Engaging with Journalists in Liberia to report more accurately

Future Health Systems

By Sehwah Sonkarlay, Executive Director, Liberia Center for Outcomes Research in Mental Health (LiCORMH)

On September 7, 2018, Liberia Center for Outcomes Research in Mental Health (LiCORMH) hosted a one-day workshop entitled ‘Preparing Journalists for Accurately Reporting Research Findings’ in the business conurbation of Monrovia called Sinkor. We are pleased to have had journalists from various media outlets attend the workshop to hear our concerns and requests.

Understanding and Building Community Resilience

For nearly two years, LiCORMH has been part of a research project entitled: ‘Understanding and Building Community Resilience in the Liberia Health System’ led by the Future Health System Consortium, with the Johns Hopkins Bloomberg School of Public Health, LiCORMH’s direct partner amongst the consortium. Our objective has been to learn from major stakeholders during the very recent Ebola crisis and the recent civil war on how communities responded to shocks in terms of resilience. We have held key informant interviews and conducted a stakeholders’ meeting with those major players during the crisis to share their experience with us. We have gone through the formal research procedure and have come out with some key findings that we plan to disseminate through various means including the media, which is considered the best means of communication in Liberia.

Journalism in Liberia

Journalism in Liberia is a profession that many young people want to make a career out of. However, there are many challenges along the way. Education is so limited here that just one university amongst the approximately 10 universities and colleges in Liberia offers a journalism degree in a country of approximately 4.6 million people. Therefore, young people are realizing their dreams by practicing for passion and with some level of hope that one day they will achieve their life long dreams. It is within this context of limitations in the practice of journalism that the general population in Liberia heavily draws on the mainstream media for health-related information, regardless of how accurate the messages are.

LiCORMH’s engagement with the media

As a response to this situation LiCORMH has continuously engaged with journalists to build their capacity in reporting their stories and particularly, in reporting reliable stories that are research informed. Reporting research findings through the media is a recommendation one would always receive when going into the community to collect data. In fact, one of the main reasons LiCORMH was established was to build the capacity of journalists. LiCORMH was formed as a center of excellence for conducting research for which decisions made in Liberia particularly from the Ministry of Health will be based upon.

Our initial work with journalists was to train them on how to report widely accepted health sensitive issues and on the reduction of stigma in reporting cases related to mental health conditions. Those trainings have also helped us prepare journalists who duly inform listeners on mythical beliefs and perceptions about mental health and other neurologically related conditions.

Takeaways from the workshop

During the workshop, participants were amazed by the findings and expressed considerable interest in the role the community played in the response to the Ebola outbreak.

“It’s interesting to hear these findings because Ebola will always be relevant to the lives of our readers, listeners and viewers, and all Liberians; mainly because this crisis was certainly a major event in Liberia”.

“It was a good opportunity to enable us to educate readers on the study and what went through during the Ebola crisis”.

Many of the participants said they wished workshops like this could take place more regularly, as they help keep journalists up –to- date with what is unfolding in the world and make reporting relevant thanks to the research evidence shared.

The workshop concluded with the participants being thankful to the Future Health System Consortium for considering Liberia in its scope of research, and to the team that looked at this critical topic, which many would not have envisaged. The partnership we have with journalists is a critical one that both journalists and LiCORMH highly value and hope will continue.

**INFORMATION GIVEN**
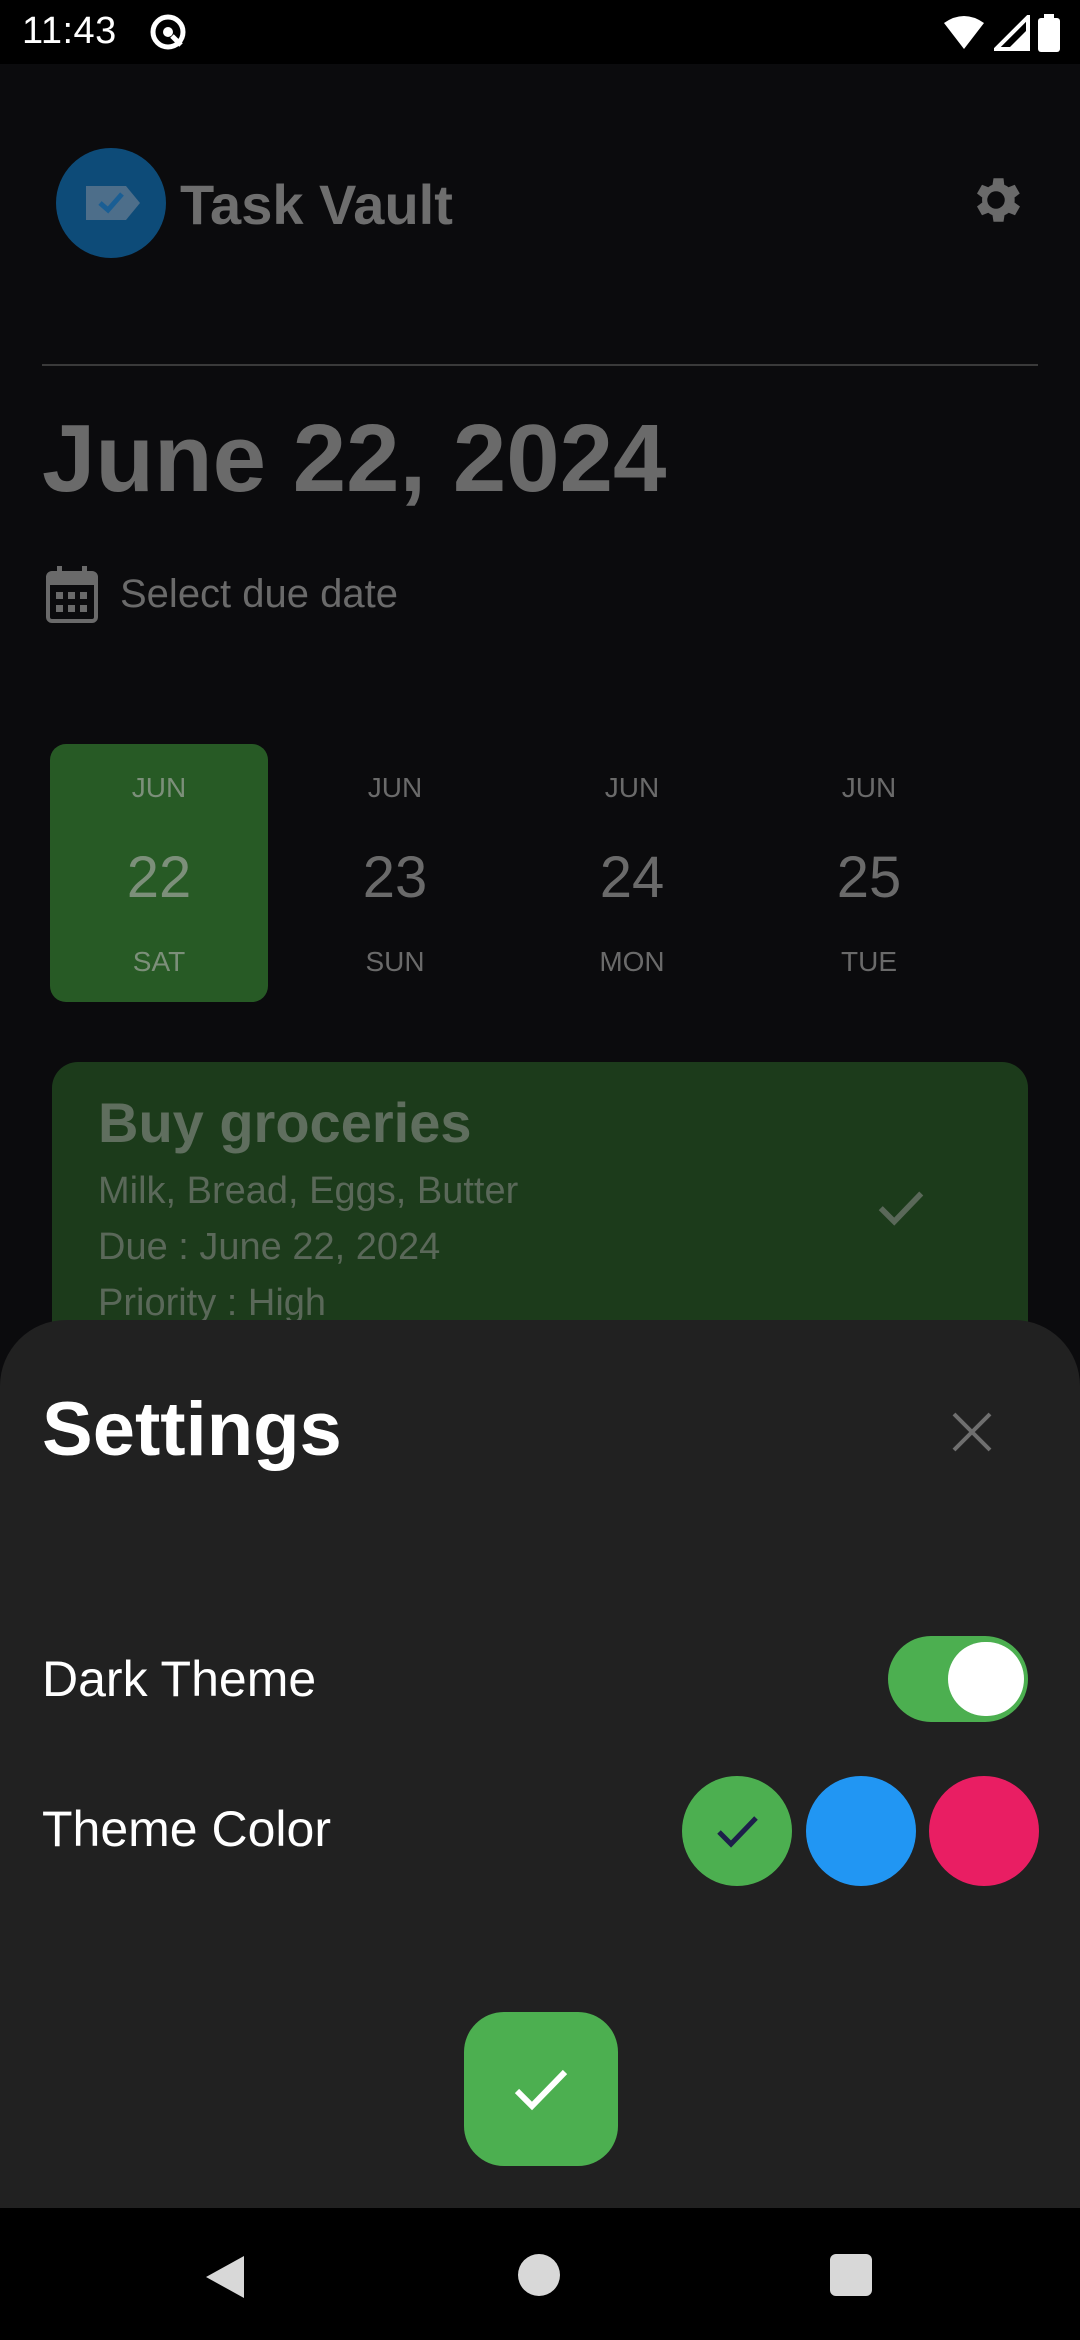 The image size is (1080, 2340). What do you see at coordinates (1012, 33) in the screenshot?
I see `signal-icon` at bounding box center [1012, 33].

* * *

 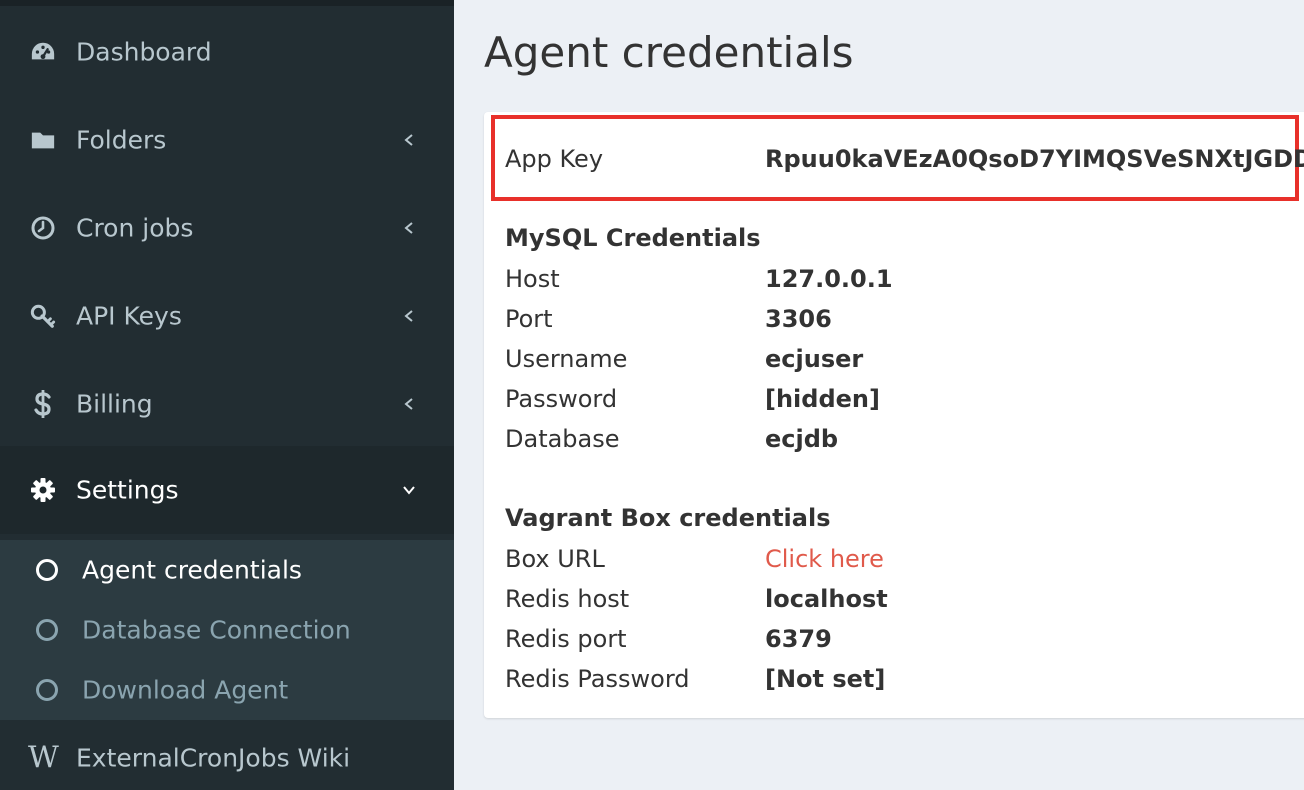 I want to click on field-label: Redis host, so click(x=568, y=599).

**PROBLEM TO SOLVE**
In the article on the Liberia journalist workshop, on what date was the workshop held? The lines are unrelated to the article on the Liberia journalist workshop.

**SOLUTION FOR THIS TASK**
September 7, 2018